**Excerpted passage**
——
St. Nicholas Church is an ancient East Roman basilica church in the ancient city of Myra, now a museum located in modern Demre, Antalya Province, Turkey. It was built above the burial place of St Nicholas, a 4th-century Christian bishop of Myra, an important religious figure for Eastern Orthodox Christians and Roman Catholics and the historical inspiration for Santa Claus. Its use dated from its 6th century construction for the state church of the Roman Empire by Justinian the Great. The basilica is on UNESCO's tentative list to become a World Heritage Site.

History
The church was built in AD 520 on the foundations of an older Christian church where Saint Nicholas had served as a bishop. Justinian I contributed to the reconstruction. It is noted for its remarkable wall frescos, and its architectural and religious significance.

Over time the church was flooded and filled with silt. In 1862 it was restored by Russian Emperor Nicholas I, who added a tower and made other changes to its Byzantine architecture. The church continued to function until its final abandonment by the Eastern Orthodox Church in 1923, when the remaining Greeks of Demre were required to leave by the Population exchange between Greece and Turkey.

Archaeological excavations
Archaeological excavations in the Church started in 1988 directed by Prof. S. Yıldız Ötüken of Hacettepe University, Ankara, Turkey. The work has revealed some of the northern section of the monastery complex, and also the small chapels around the nave, one of which notably contains vibrant frescoes detailing the life and miracles of the saint, and a desecrated sarcophagus which is thought to be the original burial place from which his remains were forcibly translated to Bari in 1087.
——
**Stated exercise A**
According to the church text, in what year did archaeological excavations in the church begin?
The rows that come next have no connection to the church text.

[Dataset entries]
——
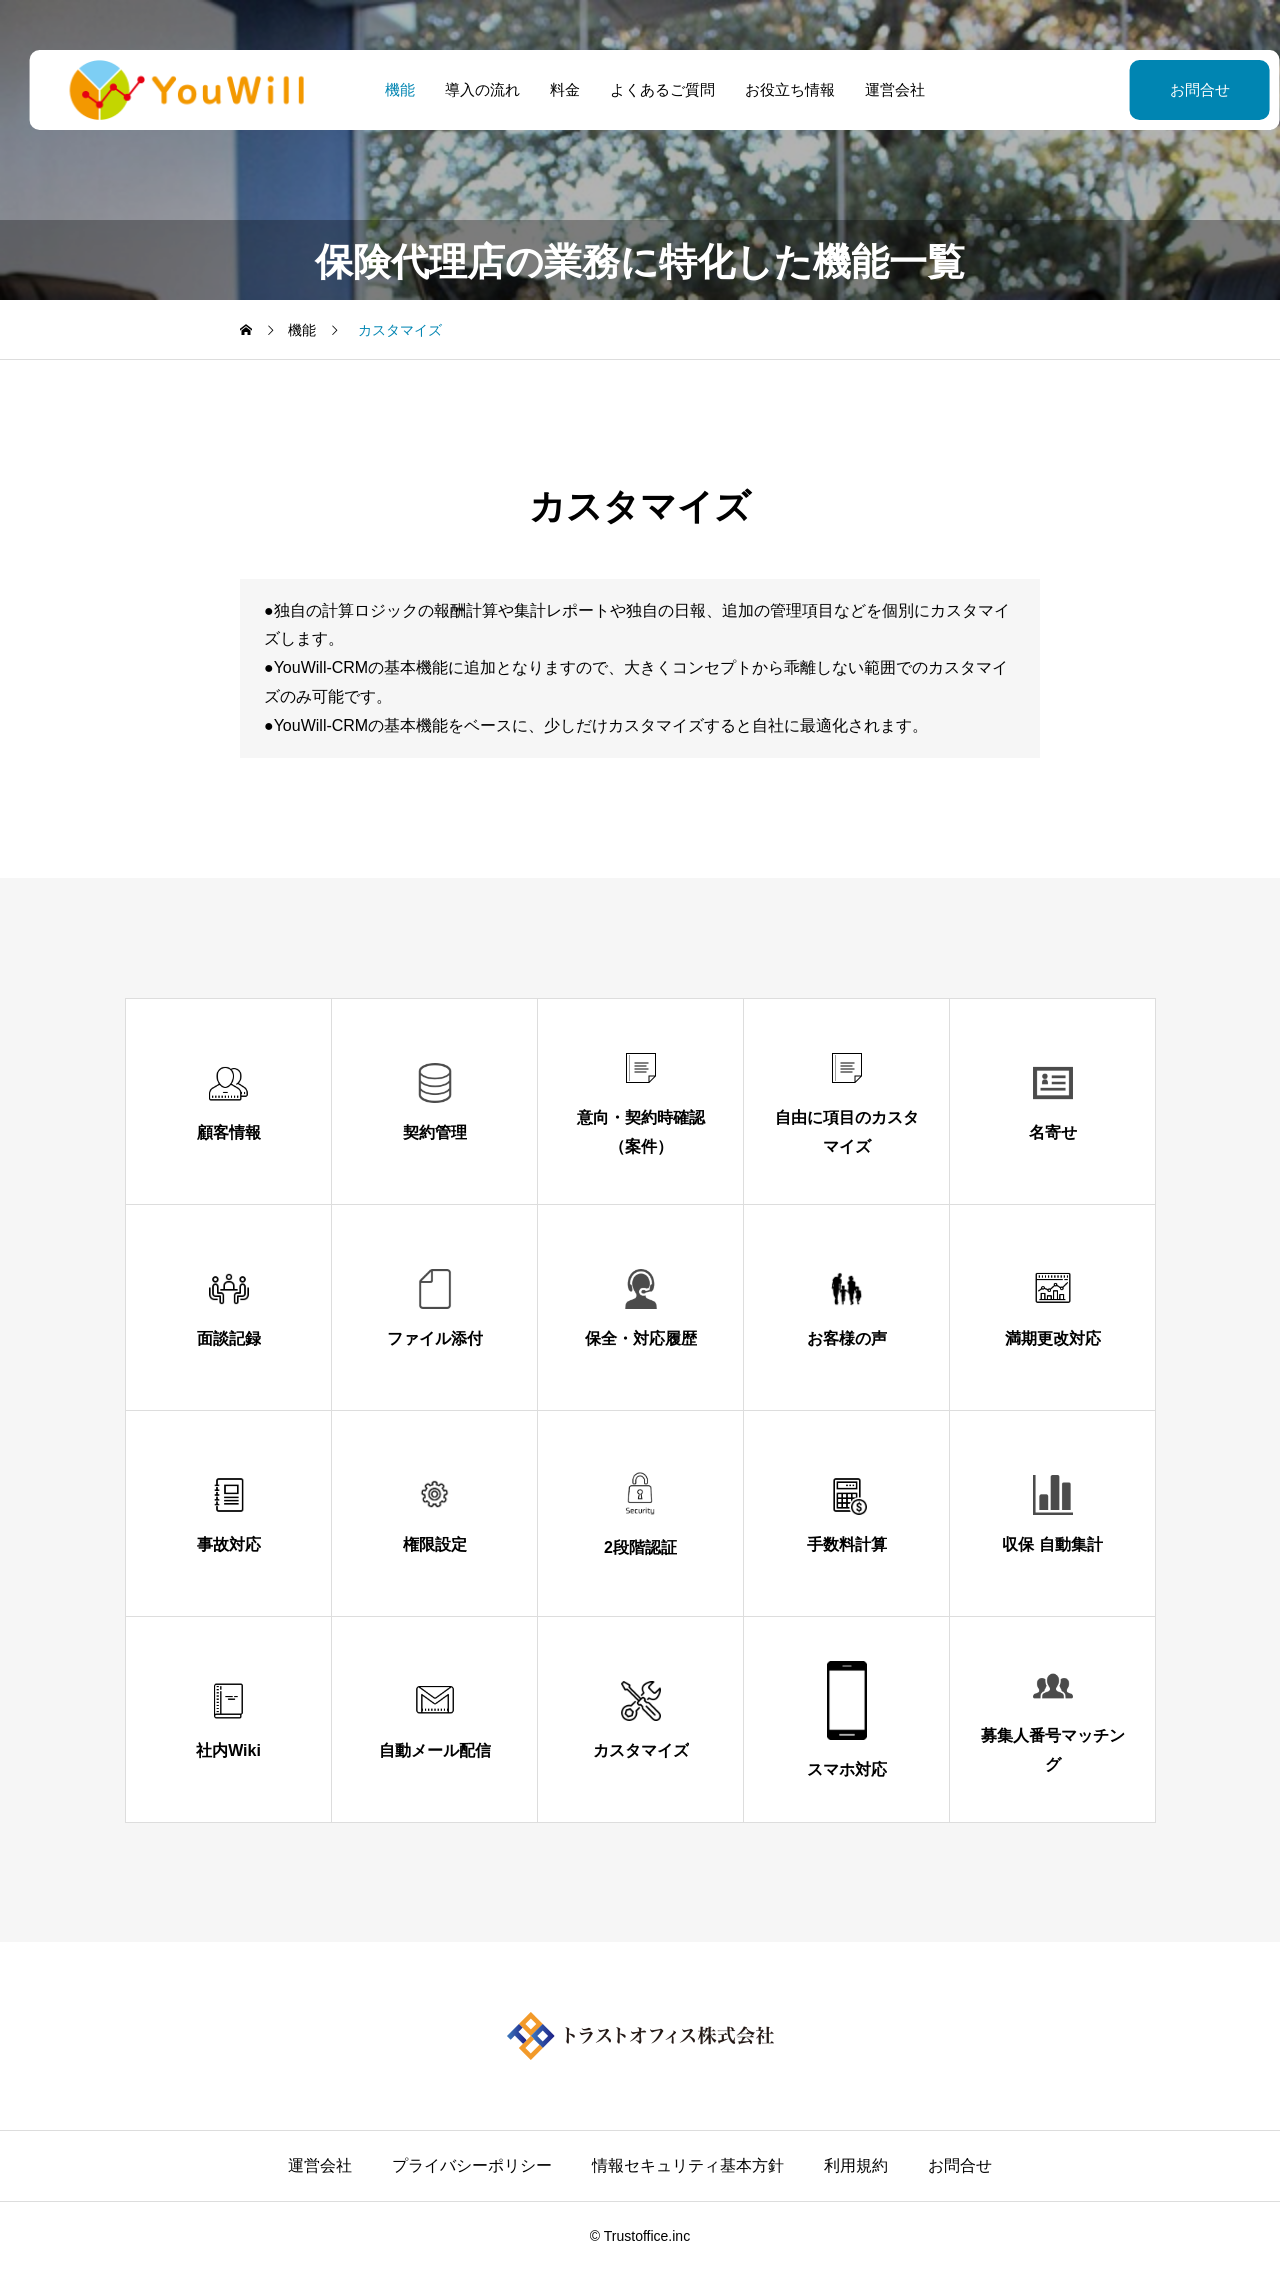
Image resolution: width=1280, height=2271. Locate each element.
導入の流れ (467, 89)
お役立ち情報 (775, 89)
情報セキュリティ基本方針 (688, 2165)
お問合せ (1150, 89)
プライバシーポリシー (472, 2165)
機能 (385, 89)
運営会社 (880, 89)
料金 (550, 89)
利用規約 (856, 2165)
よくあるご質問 (647, 89)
——
**Stated exercise B**
Rewrite the rows, changing "料金" to "価格", for the part that opens with the line containing "情報セキュリティ基本方針 (688, 2165)" and runs through the last of the rows. Give only those rows.

**Task answer A**
1988

**Task answer B**
情報セキュリティ基本方針 (688, 2165)
お問合せ (1150, 89)
プライバシーポリシー (472, 2165)
機能 (385, 89)
運営会社 (880, 89)
価格 (550, 89)
利用規約 (856, 2165)
よくあるご質問 (647, 89)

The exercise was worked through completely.